SUPPLIED MATERIAL START

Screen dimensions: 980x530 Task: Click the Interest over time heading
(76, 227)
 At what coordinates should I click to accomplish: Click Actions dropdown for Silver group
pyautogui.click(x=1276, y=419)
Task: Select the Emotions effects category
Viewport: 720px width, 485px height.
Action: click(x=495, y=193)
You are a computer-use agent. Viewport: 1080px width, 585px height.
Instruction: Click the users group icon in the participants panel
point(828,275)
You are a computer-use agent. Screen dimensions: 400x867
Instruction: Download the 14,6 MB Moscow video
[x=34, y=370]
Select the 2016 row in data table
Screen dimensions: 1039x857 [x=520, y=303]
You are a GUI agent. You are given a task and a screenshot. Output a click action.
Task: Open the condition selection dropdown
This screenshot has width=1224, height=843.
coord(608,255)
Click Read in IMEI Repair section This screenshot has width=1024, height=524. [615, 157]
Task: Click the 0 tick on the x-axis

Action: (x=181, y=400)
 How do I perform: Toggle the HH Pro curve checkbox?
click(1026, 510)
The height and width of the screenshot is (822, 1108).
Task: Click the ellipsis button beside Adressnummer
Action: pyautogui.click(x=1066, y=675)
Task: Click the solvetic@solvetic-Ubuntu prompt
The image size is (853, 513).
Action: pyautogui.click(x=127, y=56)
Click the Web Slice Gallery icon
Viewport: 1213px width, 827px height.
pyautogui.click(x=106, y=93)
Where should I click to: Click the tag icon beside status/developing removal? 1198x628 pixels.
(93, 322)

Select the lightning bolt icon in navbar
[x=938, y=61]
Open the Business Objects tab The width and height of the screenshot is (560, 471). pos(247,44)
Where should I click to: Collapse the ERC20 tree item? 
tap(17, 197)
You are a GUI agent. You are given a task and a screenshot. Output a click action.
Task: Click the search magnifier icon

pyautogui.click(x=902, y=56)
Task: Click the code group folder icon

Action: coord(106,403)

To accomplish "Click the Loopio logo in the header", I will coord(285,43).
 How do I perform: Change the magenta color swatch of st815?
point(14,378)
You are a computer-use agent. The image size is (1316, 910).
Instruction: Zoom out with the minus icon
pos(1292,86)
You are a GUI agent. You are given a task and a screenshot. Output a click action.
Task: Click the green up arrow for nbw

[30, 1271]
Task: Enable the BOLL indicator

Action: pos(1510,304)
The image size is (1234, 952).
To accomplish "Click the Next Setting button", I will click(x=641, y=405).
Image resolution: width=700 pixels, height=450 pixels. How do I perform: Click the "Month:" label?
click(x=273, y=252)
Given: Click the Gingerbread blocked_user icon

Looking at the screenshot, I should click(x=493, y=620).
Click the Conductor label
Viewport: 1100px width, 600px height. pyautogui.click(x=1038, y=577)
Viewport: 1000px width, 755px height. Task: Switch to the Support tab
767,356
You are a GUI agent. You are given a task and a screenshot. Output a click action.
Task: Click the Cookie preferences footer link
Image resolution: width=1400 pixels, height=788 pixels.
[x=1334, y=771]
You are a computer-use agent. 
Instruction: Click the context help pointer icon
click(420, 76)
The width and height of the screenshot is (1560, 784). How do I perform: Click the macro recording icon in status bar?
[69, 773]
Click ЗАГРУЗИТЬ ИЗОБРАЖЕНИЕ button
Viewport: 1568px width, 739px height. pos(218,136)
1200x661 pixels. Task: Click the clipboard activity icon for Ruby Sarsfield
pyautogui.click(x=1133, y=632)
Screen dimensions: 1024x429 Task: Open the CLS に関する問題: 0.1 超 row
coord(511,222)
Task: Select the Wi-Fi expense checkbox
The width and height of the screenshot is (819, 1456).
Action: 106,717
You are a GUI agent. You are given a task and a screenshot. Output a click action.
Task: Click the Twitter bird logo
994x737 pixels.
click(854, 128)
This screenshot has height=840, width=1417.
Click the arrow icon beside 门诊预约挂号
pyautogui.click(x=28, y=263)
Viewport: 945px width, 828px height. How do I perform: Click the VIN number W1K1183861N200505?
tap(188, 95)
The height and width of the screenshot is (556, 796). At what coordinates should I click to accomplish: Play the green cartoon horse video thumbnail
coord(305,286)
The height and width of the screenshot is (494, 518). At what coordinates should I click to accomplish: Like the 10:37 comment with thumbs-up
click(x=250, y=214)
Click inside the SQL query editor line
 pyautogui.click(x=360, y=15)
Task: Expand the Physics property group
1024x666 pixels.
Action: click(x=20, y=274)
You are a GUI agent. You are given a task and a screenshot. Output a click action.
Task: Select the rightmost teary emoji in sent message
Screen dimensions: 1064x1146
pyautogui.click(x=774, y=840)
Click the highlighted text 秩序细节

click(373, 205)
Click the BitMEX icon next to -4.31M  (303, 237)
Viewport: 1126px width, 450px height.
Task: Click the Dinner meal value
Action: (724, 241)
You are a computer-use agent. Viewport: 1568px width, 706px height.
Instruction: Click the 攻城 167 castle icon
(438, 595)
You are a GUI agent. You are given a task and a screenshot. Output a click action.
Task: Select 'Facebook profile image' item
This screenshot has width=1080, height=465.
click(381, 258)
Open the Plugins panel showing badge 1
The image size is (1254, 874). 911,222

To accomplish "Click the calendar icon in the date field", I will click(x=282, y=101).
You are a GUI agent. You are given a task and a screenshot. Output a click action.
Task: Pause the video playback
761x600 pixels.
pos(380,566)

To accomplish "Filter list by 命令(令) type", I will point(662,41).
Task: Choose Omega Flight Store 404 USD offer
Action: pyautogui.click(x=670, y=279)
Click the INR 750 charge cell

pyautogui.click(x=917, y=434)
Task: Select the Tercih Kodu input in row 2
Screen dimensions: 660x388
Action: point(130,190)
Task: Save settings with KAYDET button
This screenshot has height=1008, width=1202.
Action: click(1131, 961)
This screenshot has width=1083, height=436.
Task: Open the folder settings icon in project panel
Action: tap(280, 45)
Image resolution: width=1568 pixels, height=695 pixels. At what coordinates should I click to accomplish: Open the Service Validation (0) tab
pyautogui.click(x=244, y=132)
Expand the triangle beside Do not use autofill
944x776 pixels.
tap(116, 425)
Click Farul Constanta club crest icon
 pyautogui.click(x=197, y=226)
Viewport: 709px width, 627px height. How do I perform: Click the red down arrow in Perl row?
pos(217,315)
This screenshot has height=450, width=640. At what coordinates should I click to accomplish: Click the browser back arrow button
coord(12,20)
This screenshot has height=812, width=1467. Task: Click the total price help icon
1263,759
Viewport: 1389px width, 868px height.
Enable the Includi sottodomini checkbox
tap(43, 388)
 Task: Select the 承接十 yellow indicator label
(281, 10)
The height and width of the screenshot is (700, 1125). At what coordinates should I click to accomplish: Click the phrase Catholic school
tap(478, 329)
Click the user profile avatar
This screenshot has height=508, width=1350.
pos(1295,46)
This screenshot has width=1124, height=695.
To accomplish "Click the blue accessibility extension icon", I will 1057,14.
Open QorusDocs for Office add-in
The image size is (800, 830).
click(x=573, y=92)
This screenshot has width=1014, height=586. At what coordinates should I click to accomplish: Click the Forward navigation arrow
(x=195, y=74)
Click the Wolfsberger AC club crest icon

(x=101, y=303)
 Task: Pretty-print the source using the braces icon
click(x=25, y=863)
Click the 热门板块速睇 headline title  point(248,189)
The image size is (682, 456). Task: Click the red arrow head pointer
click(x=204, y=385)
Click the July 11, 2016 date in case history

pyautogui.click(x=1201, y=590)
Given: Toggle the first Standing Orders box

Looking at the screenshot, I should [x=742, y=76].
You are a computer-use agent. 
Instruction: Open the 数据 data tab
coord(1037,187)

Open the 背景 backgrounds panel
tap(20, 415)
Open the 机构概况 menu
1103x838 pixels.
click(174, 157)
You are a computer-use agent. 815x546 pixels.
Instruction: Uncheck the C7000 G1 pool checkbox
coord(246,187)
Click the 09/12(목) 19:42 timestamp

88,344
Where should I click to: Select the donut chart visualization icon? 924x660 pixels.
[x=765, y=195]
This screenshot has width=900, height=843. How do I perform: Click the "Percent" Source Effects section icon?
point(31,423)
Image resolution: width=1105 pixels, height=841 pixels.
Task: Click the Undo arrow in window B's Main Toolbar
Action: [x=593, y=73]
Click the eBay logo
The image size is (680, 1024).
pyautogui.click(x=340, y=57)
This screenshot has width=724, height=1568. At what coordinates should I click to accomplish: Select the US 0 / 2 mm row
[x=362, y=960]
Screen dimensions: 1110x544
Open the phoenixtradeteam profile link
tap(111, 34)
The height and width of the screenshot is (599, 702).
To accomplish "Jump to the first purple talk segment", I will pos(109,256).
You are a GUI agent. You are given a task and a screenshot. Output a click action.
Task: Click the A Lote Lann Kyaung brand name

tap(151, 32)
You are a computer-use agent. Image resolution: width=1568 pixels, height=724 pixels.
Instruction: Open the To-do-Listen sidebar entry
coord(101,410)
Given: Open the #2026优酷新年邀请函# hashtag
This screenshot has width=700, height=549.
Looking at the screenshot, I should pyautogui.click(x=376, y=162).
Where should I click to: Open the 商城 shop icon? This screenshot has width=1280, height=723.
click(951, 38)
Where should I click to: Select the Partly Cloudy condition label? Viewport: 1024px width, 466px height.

SUPPLIED MATERIAL END

* TASK INSTRUCTIONS:
Your response should be each line that includes the word "computer", copied from the records.

* FINAL ANSWER:
You are a computer-use agent. Viewport: 1080px width, 585px height.
You are a computer-use agent. Screen dimensions: 400x867
You are a computer-use agent. The image size is (1316, 910).
You are a computer-use agent. 
You are a computer-use agent. Viewport: 1568px width, 706px height.
You are a computer-use agent. 
You are a computer-use agent. 815x546 pixels.
You are a computer-use agent. Image resolution: width=1568 pixels, height=724 pixels.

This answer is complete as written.